The Key To A Sturdy Hashbrown Breakfast Sandwich

If your hash brown breakfast sandwiches collapse into a mess on the very first bite, we've got a little tip to help you build better ones: Use pre-formed, frozen hash brown patties instead of the variety of loose shredded ones. They're super-convenient and already in the perfect "slice-of-bread" shape, large enough even for a sprawling sunny-side-up egg. The loose bags of shredded hash browns you find at the supermarket are versatile, but they aren't the best option for this particular job because they need to be shaped first, don't have the heft of pre-formed patties, and break apart easily once cooked. They simply add too many stages into the mix when most of us want to make something quick for breakfast to start the day off.

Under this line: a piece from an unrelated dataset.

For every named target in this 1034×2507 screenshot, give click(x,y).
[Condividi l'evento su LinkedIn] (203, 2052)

Once you've got your frozen, pre-formed hash brown patties, you'll want to shallow fry them in a good amount of oil rather than baking them in the oven for a result that's crispier and sturdy enough to prevent fillings from escaping. Frying them gives you greater control of the end result, and you can whack up the heat easily to attain a bespoke golden crust on both sides.

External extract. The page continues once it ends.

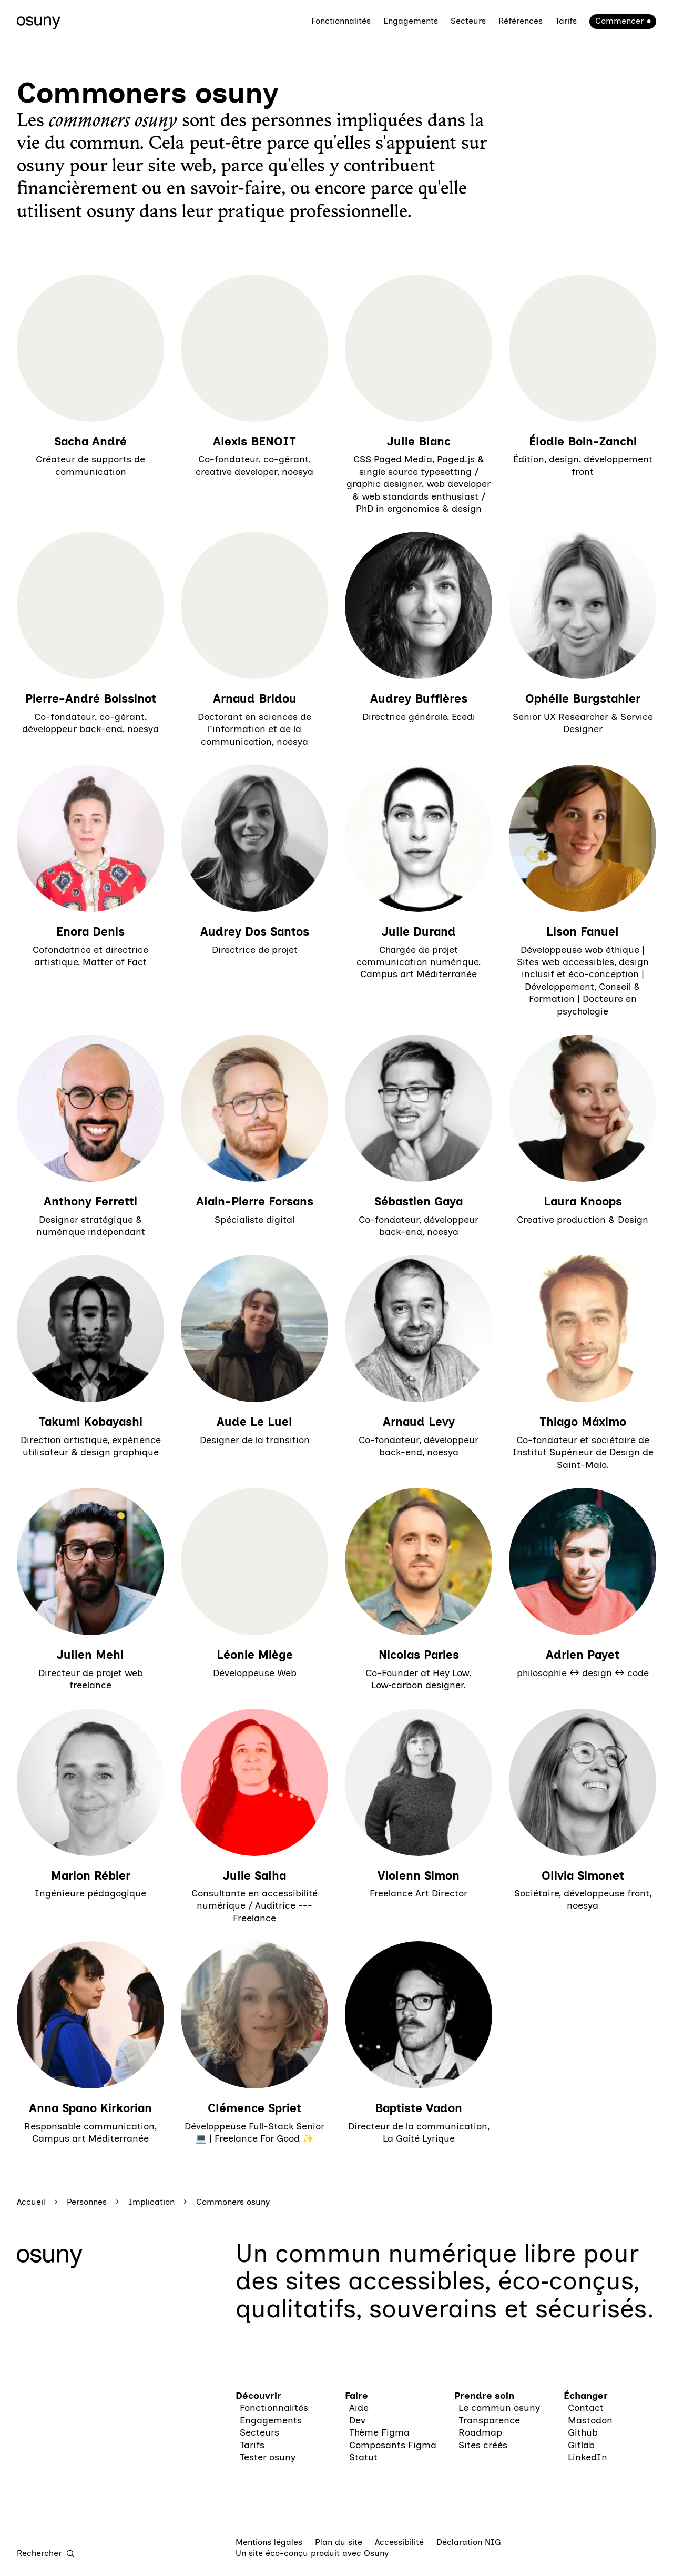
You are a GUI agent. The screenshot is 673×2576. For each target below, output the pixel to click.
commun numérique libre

How to fry hash browns for a breakfast sandwich so they remain crispy

The key to a sturdy hash brown breakfast sandwich is combining a hot pan with enough oil to crisp up the exterior of each rectangular piece of potato goodness. Be stingy with the oil and your hash browns won't achieve the appetizing golden color that indicates a good, solid crunch. You want them to be robust enough to carry all the ingredients that will be sandwiched between them. 

Furthermore, if you don't fry your hash browns long enough, they won't have the structural integrity to contain your fillings, and you'll end up with soft handfuls of broken sandwich on your first bite. Although you could eat it with a knife and fork, a breakfast sandwich is meant to be picked up and munched on sans cutlery, like a hoagie or toasted panini. It needs to mimic the characteristics of a couple of slices of bread. Yes, the runny egg and bits of bacon that fall onto your hands are part of the beauty of a good breakfast sandwich, but a solid enclosure of crispy potato will minimize the mess.

Retain the golden crispy edges of your hash brown by placing them on a cooling rack after frying (putting them on a plate will trap the steam, working to soften the craggy finish). Pat any oil that hasn't dripped off with a paper towel to reduce the grease on your fingers while you enjoy your sandwich.